WHAT THE TASK ASKS: Every line of the records below that holds the word "agent" should be copied out.

SOURCE MATERIAL:
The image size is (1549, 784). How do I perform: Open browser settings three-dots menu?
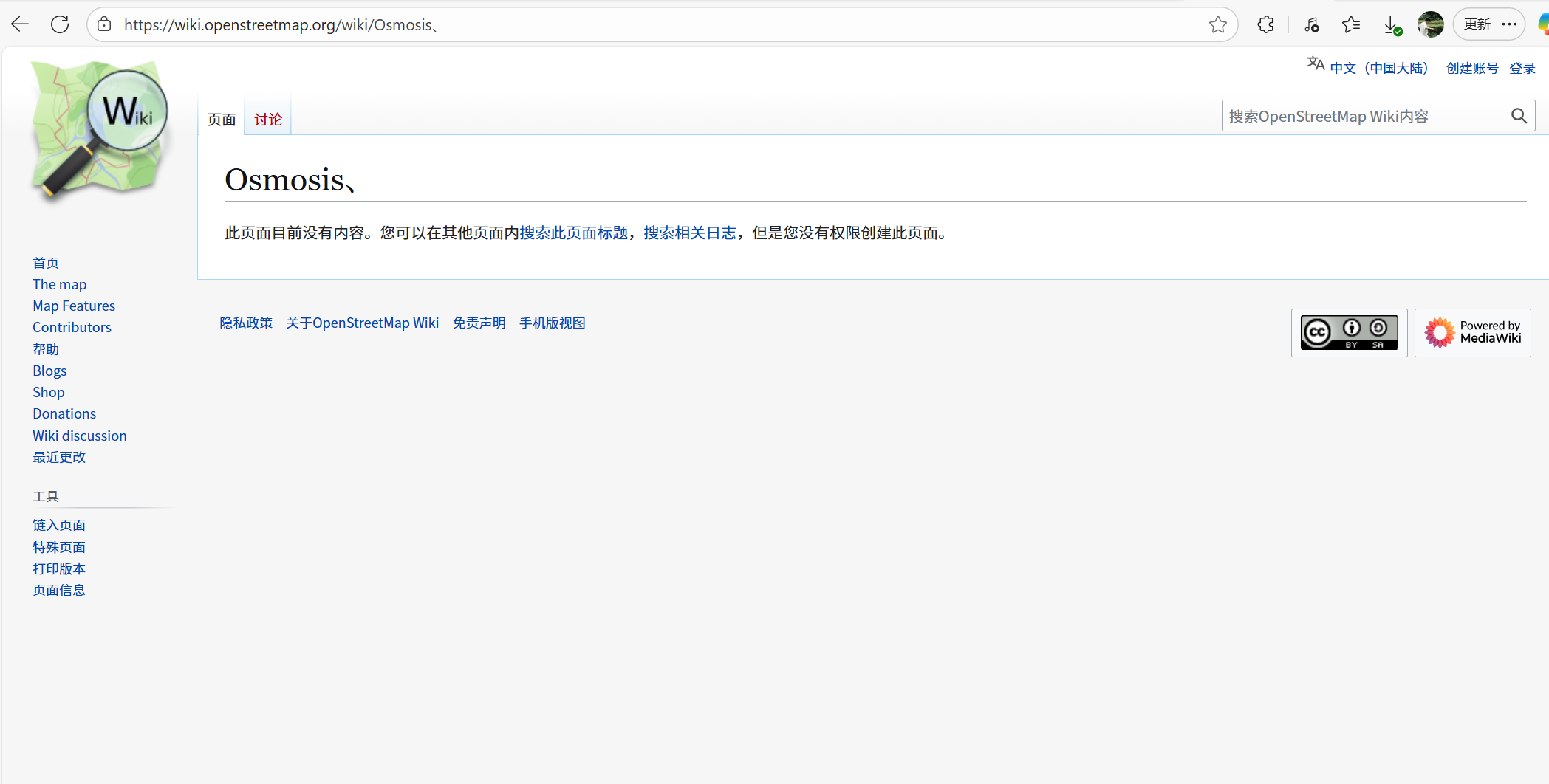[x=1510, y=24]
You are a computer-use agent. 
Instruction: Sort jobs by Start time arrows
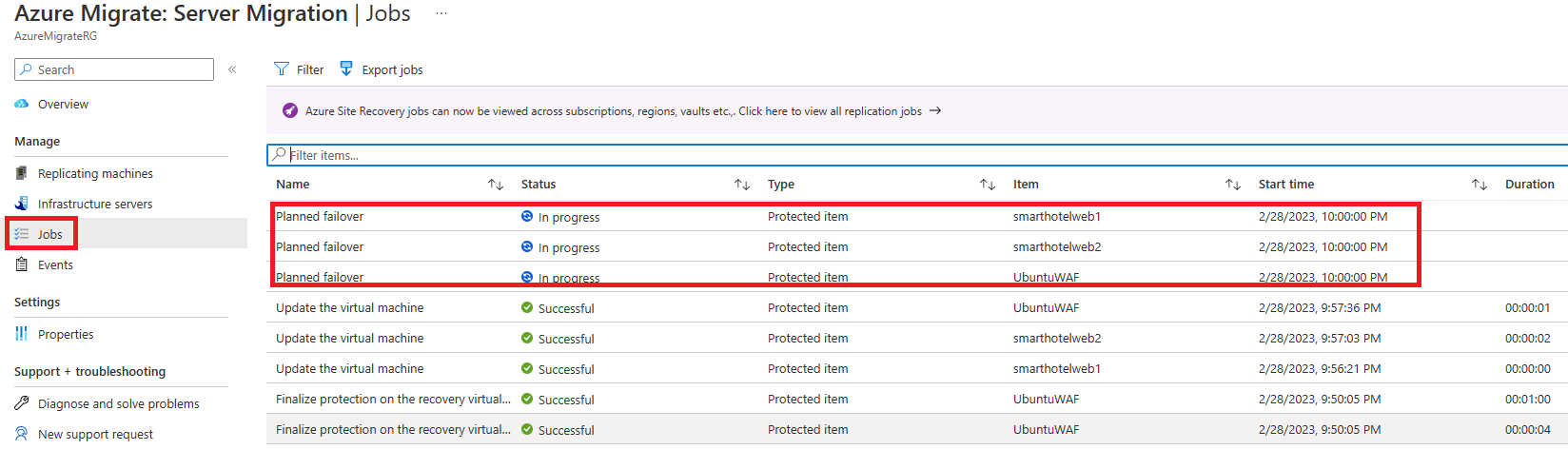(1480, 185)
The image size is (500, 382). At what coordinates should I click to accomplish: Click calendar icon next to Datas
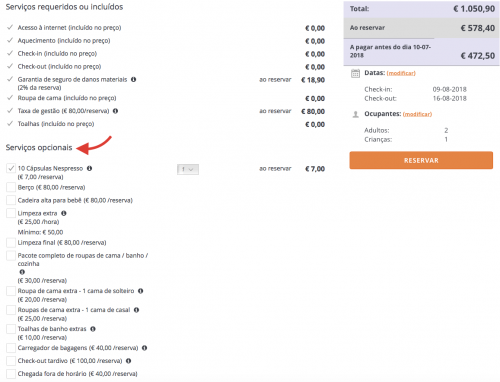coord(355,73)
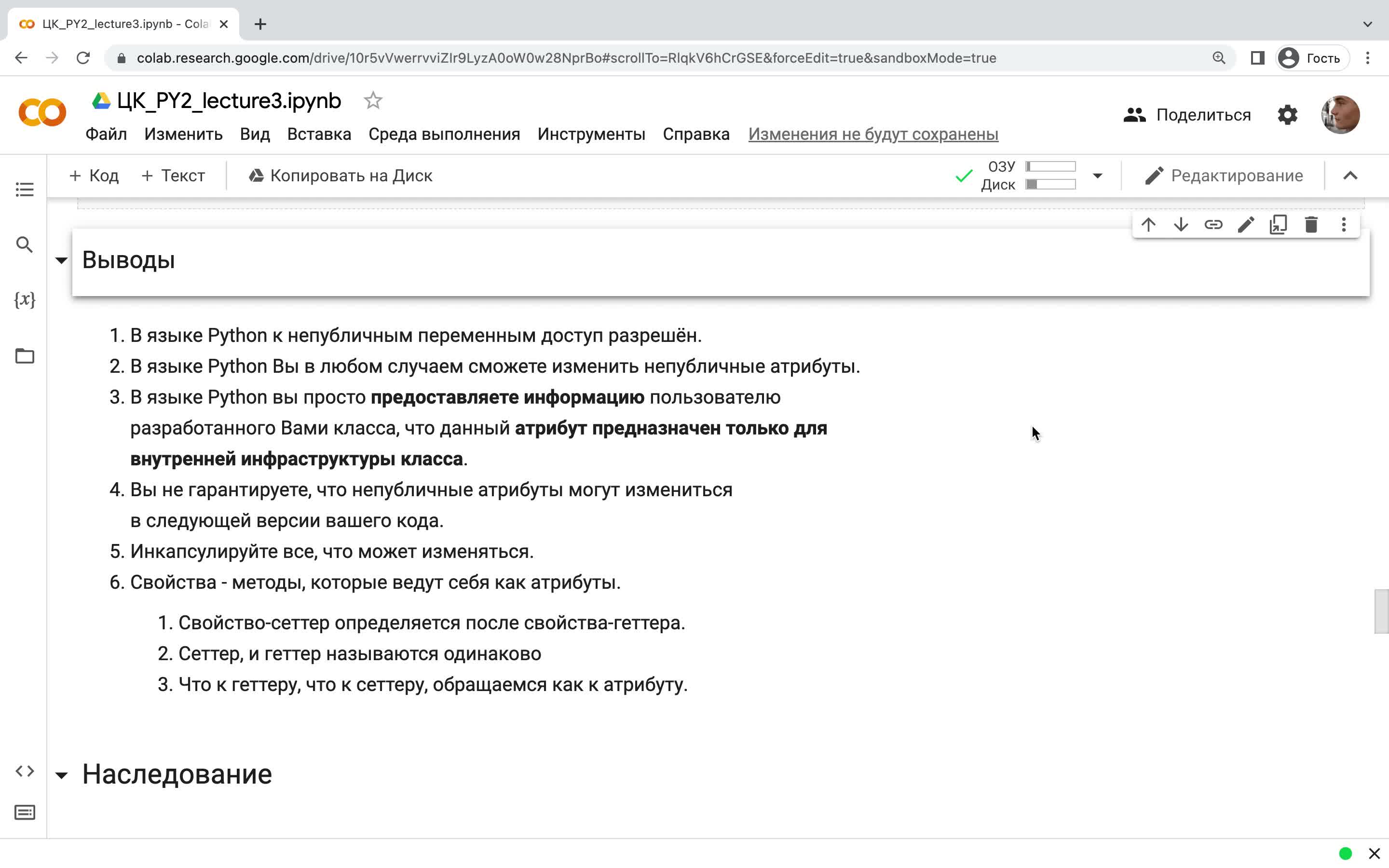Click the vertical scrollbar thumb
This screenshot has width=1389, height=868.
pos(1381,611)
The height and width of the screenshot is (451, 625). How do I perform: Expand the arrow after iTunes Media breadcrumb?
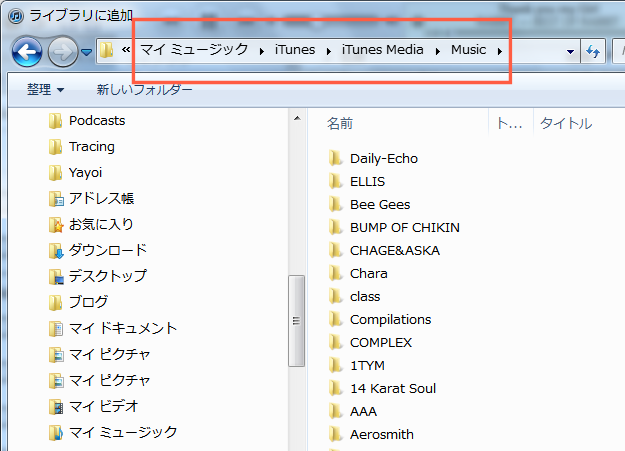click(x=438, y=50)
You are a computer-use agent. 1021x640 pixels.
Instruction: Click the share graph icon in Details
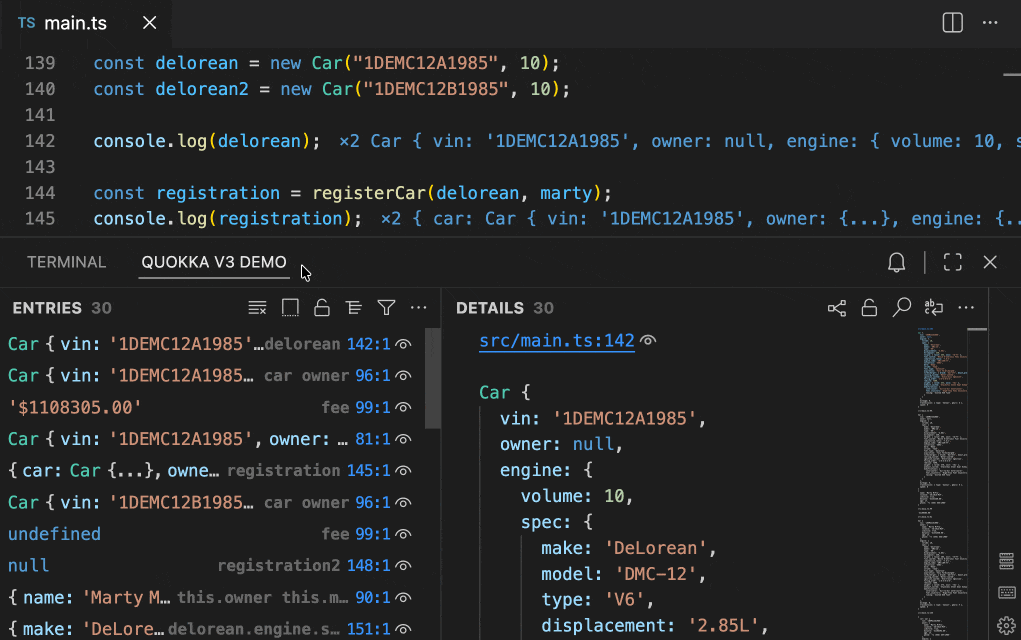coord(837,308)
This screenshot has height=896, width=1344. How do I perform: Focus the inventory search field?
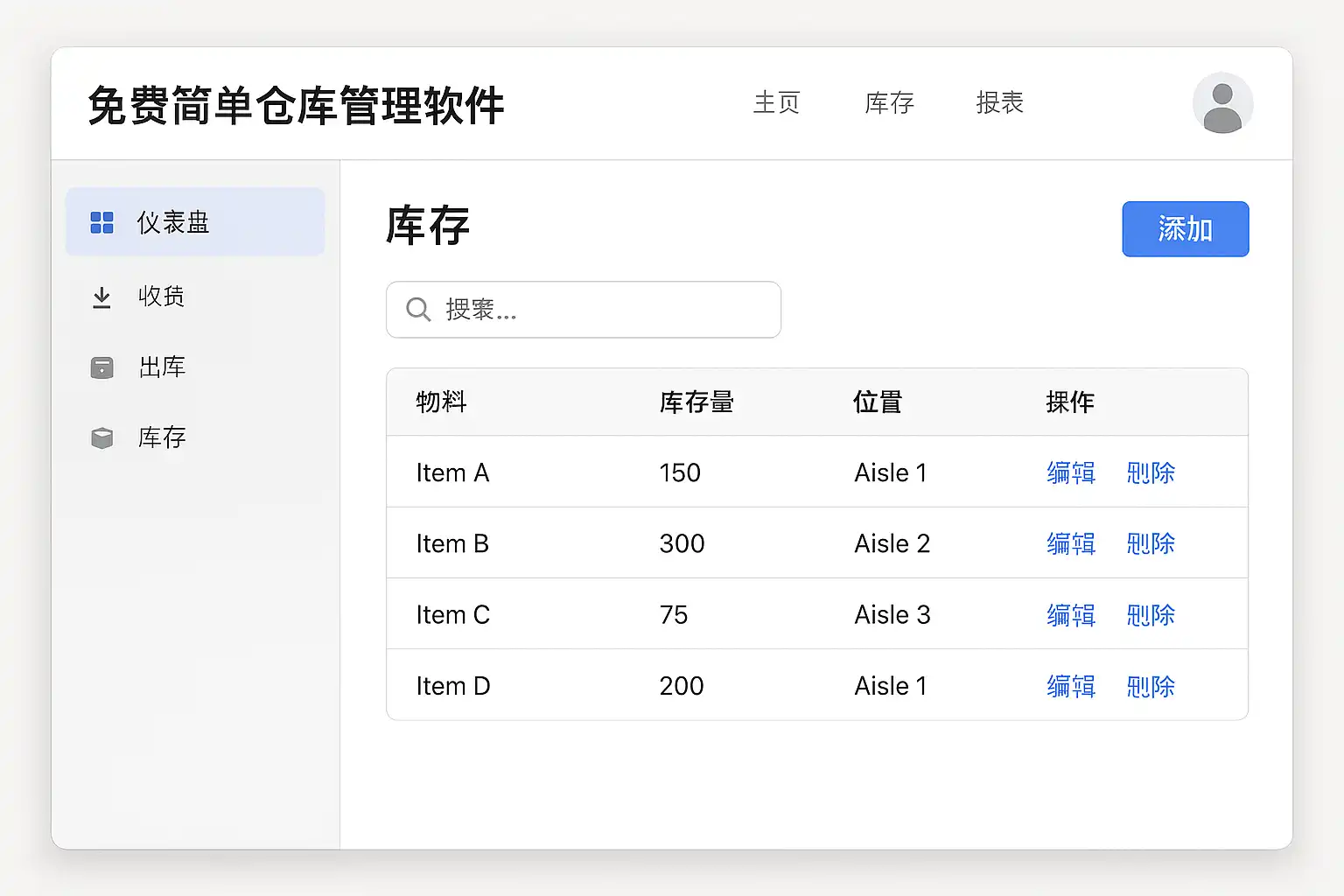point(604,310)
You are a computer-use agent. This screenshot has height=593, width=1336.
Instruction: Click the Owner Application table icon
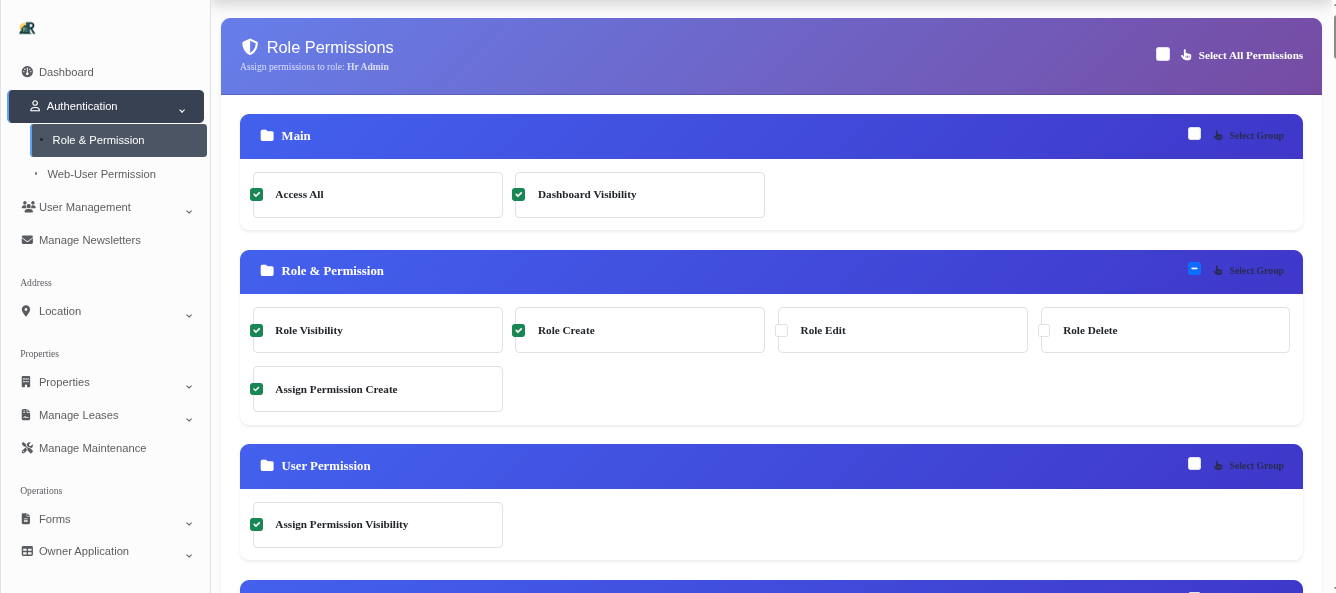pos(27,551)
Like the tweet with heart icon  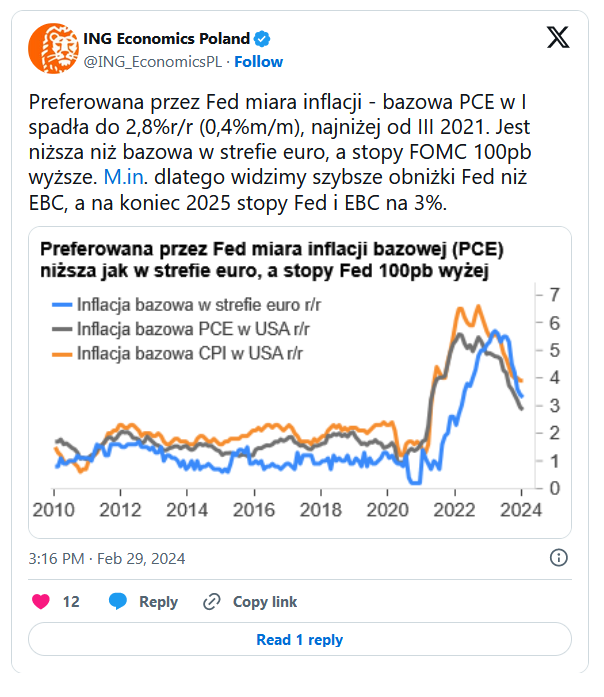tap(41, 601)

SOLUTION:
You are a computer-use agent. 
You are a computer-use agent. 1021x640 pixels.
You are a computer-use agent. This screenshot has height=593, width=1336.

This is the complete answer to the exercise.